Enzo Bianchi (3 March 1943 – 1 September 2026) was an Italian Catholic layman who founded the Bose Monastic Community and served as its first prior from 1965 to 2017.

==Biography==
Enzo Bianchi was born in Castel Boglione, Italy, on 3 March 1943. He earned a diploma in accountancy and then studied economics at the University of Turin.

In late 1965, he moved to an isolated farmhouse in the hamlet of Bose in Magnano in the Province of Biella. In October 1968, two Catholics, a Protestant minister, and a lay female Protestant, formed the Bose Monastic Community. He was also friends with Cardinal Michele Pellegrino. With Bianchi as founder and first prior, and based on the rules he wrote, it welcomed men and women, both Catholics and Protestants, who agreed to live in community, maintain celibacy, and devote themselves to prayer and work.

In August 2004, Bianchi was part of the Vatican delegation that delivered a 16th-century icon of Our Lady of Kazan to the Russian Orthodox Church.

Bianchi was also appointed an expert to assemblies of the Synod of Bishops in 2008, 2012, and 2018. On 22 July 2014, Pope Francis named him a consultor to the Pontifical Council for Promoting Christian Unity.

On 26 December 2016, he announced his resignation as prior of the community, effective from 25 January 2017. He was succeeded on 26 January 2017 by Luciano Manicardi, who had been vice-prior. On 30 January 2022, Sabino Chialà was elected as prior.

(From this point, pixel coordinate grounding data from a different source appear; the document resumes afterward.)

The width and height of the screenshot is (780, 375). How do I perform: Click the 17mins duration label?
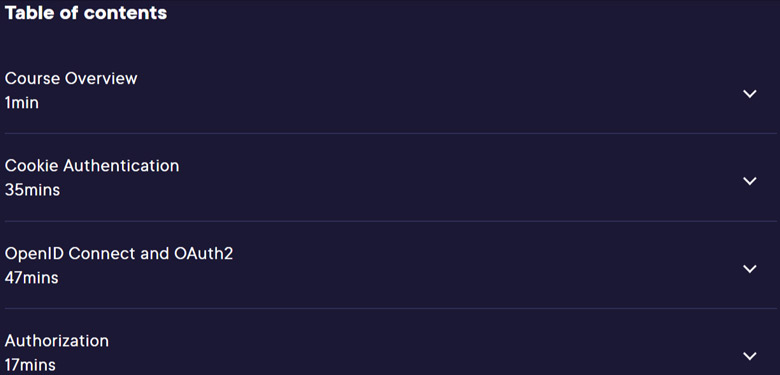click(30, 365)
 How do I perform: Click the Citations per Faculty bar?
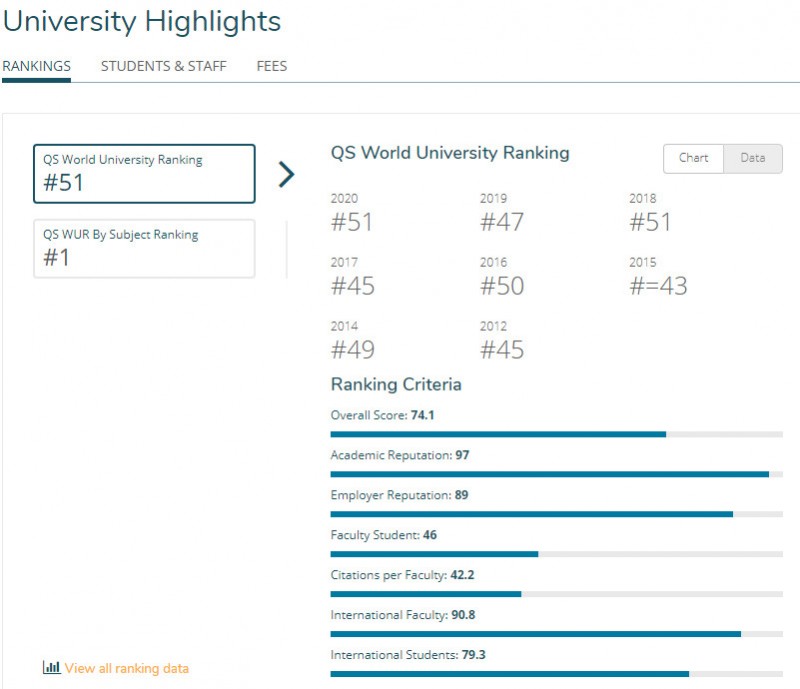(556, 593)
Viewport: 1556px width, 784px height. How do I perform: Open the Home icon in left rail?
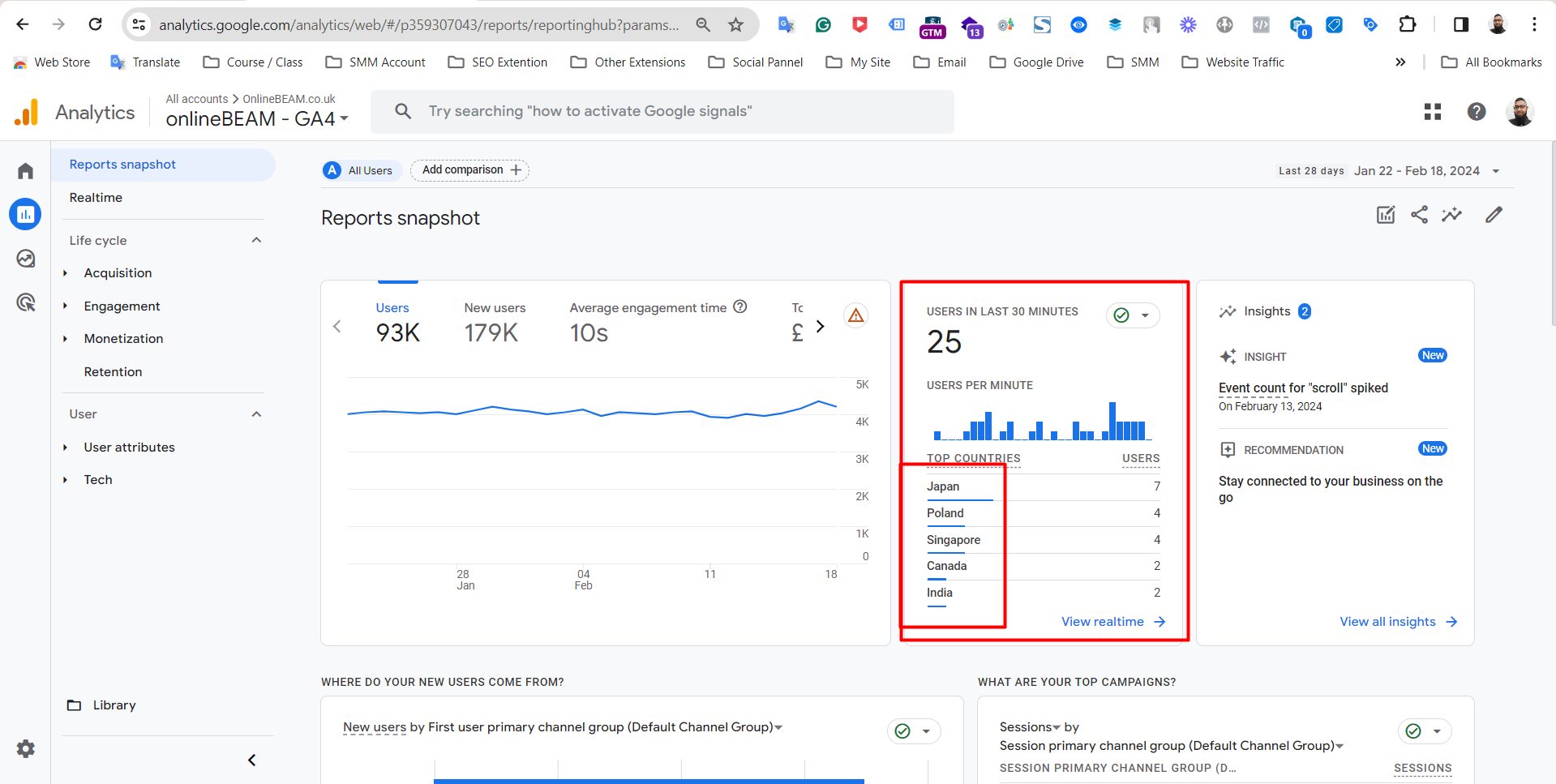(25, 171)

From 6 December 2019 to 6 January 2020, the Vatican conducted an apostolic visitation of the Bose Monastic Community regarding issues of "the exercise of the authority, government management and fraternal climate". The visitors were Guillermo León Arboleda Tamayo, a Benedictine abbot, Amedeo Cencini, a Canossian consultor to the Congregation for Institutes of Consecrated Life and Societies of Apostolic Life, and Anne-Emmanuelle Devêche, a Cistercian abbess. Following their investigation, the Holy See issued a decree on 13 May 2020, signed by the Cardinal Secretary of State, Pietro Parolin, and approved by Pope Francis, ordering Bianchi and three others to "separate from Bose and move to another place". The community released the contents of that decree on 26 May 2020, indicating that not all of those named had complied.

Bianchi died from kidney failure in Turin on 1 September 2026 at the age of 83.